Tokyo-based dairy major Lacto Japan has teamed up with New Zealand startup Leaft Foods to bring its Rubisco protein to the East Asian country.
A Japanese dairy giant is betting on a leaf-derived protein with an amino acid profile superior to whey.
Lacto Japan has partnered with Leaft Foods, a New Zealand-based food tech firm, to commercialise the latter’s Rubsico protein in the local market.
Rubisco, described as the world’s most abundant protein, is found in the leaves – not seeds – of green plants. Leaft Foods derives its ingredient from alfalfa, delivering a complete protein with significant functional, nutritional and environmental gains.
“It is not every day that you discover such an exciting new protein,” said Takeshi Shimizu, Oceania general manager at Lacto Japan. “What impressed us most was not only the protein system itself, but the fact that we have been able to work with it in a range of promising applications from the start.”
He added: “The quality, texture and flavour of the foods produced meet the exceptionally high standards that Japanese consumers expect.”
Rubisco offers superior benefits to whey protein

Scientists have been attempting to extract Rubisco from green leaves for over a century, but most efforts destroyed its delicate structure and rendered it worthless. Leaft Foods says it has developed a gentle, food-safe process that preserves protein integrity and unlocks its full potential.
Its Rubisco protein isolate is rich in vitamins, minerals, antioxidants and micronutrients. The ingredient outperforms plant proteins like pea and soy, as well as animal-derived incumbents such as whey, offering a superior amino acid profile and generating 97% fewer greenhouse gases than the dairy protein.
From a functionality viewpoint, Rubisco boasts foaming, gelling and emulsification properties, setting just like egg whites in baked goods and posing as a clean-label alternative to methylcellulose in plant-based meat.
This performance, the company argues, is delivered through a “commercialised production system that is backed by forward contracts and satisfies both quality and sustainability imperatives”.
Speaking of sustainability, Rubisco is responsible for carbon fixation and has been targeted in studies looking to increase crop yields, which represents its positive potential to produce climate-friendly foods that preserve food security.
In August, Leaft Foods launched its first consumer product in New Zealand, called Leaft Blade.

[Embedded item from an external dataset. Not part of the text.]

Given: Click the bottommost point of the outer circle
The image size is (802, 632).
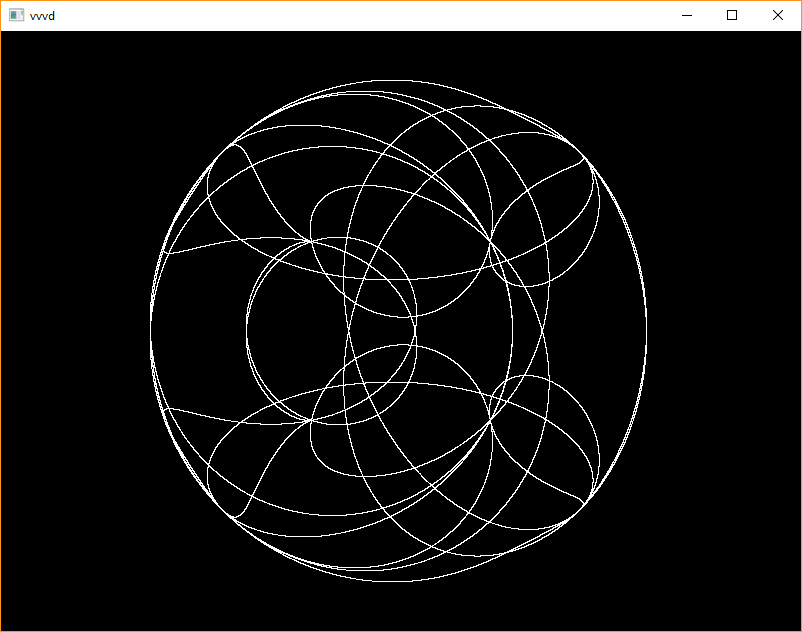Looking at the screenshot, I should click(x=399, y=580).

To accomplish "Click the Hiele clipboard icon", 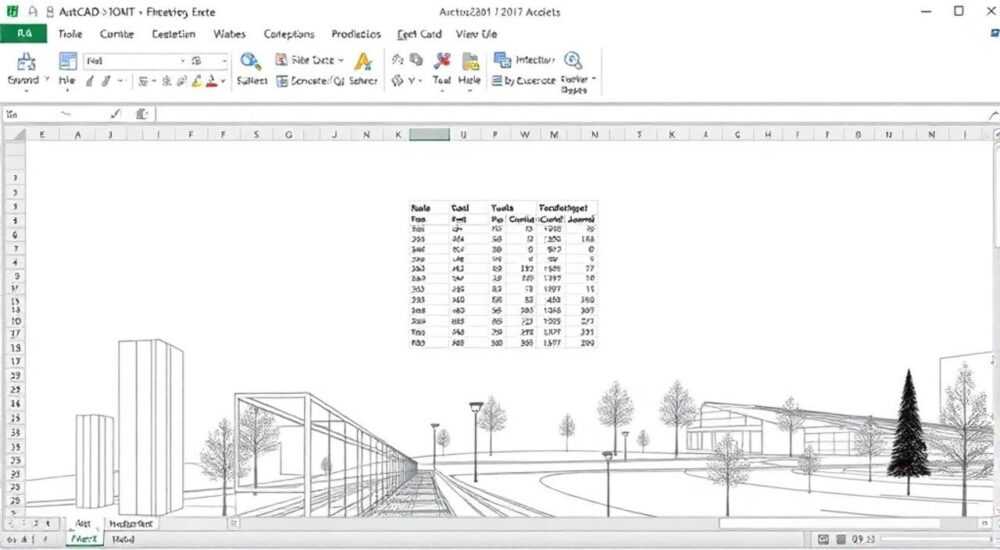I will point(470,61).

It’s a pre-workout drink with 17g of protein that the body can digest up to six times faster than conventional proteins. It contains 50,000 green leaves in each 100ml serving, alongside L-tyrosine to sharpen focus and support brain function, leucine to trigger growth, and tryptophan to restore balance.
A five-year, multi-million-dollar plan

Leaft Foods has already been delivering commercial-grade Rubisco protein to B2B customers in multiple innovation-driven markets, with the US a key focus.

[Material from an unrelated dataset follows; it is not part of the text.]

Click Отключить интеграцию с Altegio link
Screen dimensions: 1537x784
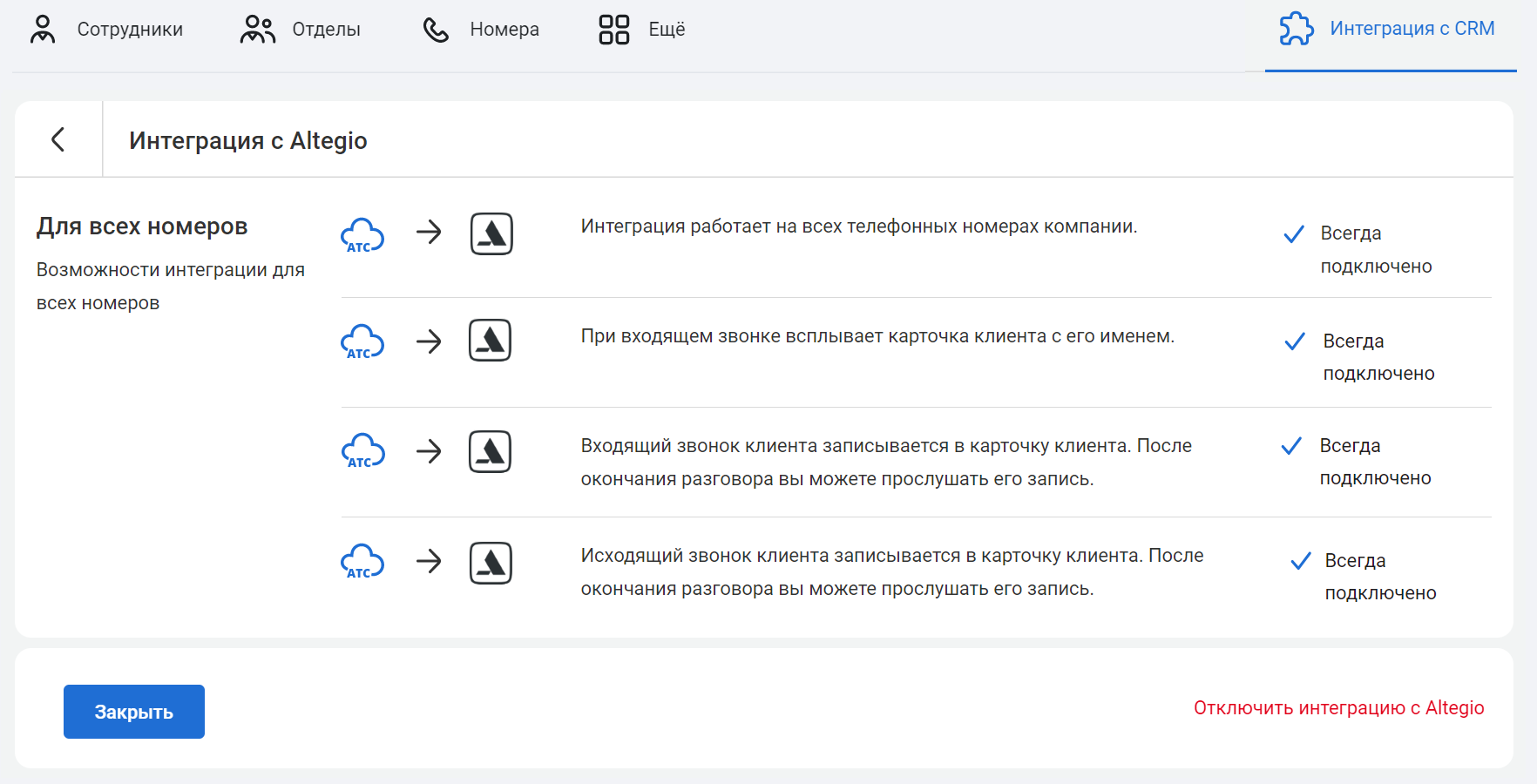[1338, 708]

Now, it’s expanding its footprint to Japan, thanks to the collaboration with Lacto Japan, which has decades of experience in connecting Antipodean ingredient maker to major food players in the East Asian country.
According to Leaft Foods, Lacto Japan’s deep integration within the sector and proven track record with protein ingredients make it an ideal launch partner in the country.
“It has been tremendously exciting to work with Lacto, a capable and innovative partner, as we’ve sought to enter the sophisticated Japanese market,” said John Penno, co-founder of Leaft Foods. “Lacto’s role as our trusted local collaborator has been invaluable in providing essential market and supply chain intelligence and relationship management that can enable successful market penetration.”
The two companies are already in talks with some of Japan’s largest food manufacturers across plant-based foods, bakery products, and sports nutrition categories. They plan to build a business worth tens of millions of dollars in the next five years.
Founded in 2019 by Penno and his wife Maury Leyland, the startup has raised $15M in funding so far, and moved to a 30,000 sq ft commercial-scale demo plant in Canterbury last year, which can produce a tonne of Leaf Rubisco products per week.
It is among a number of startups looking to leverage Rubisco protein, including Plantible Foods, which recently opened its own factory to produce hundreds of tonnes of the protein from duckweed in Texas, Israel’s Day 8, and Dutch player Rubisco Foods.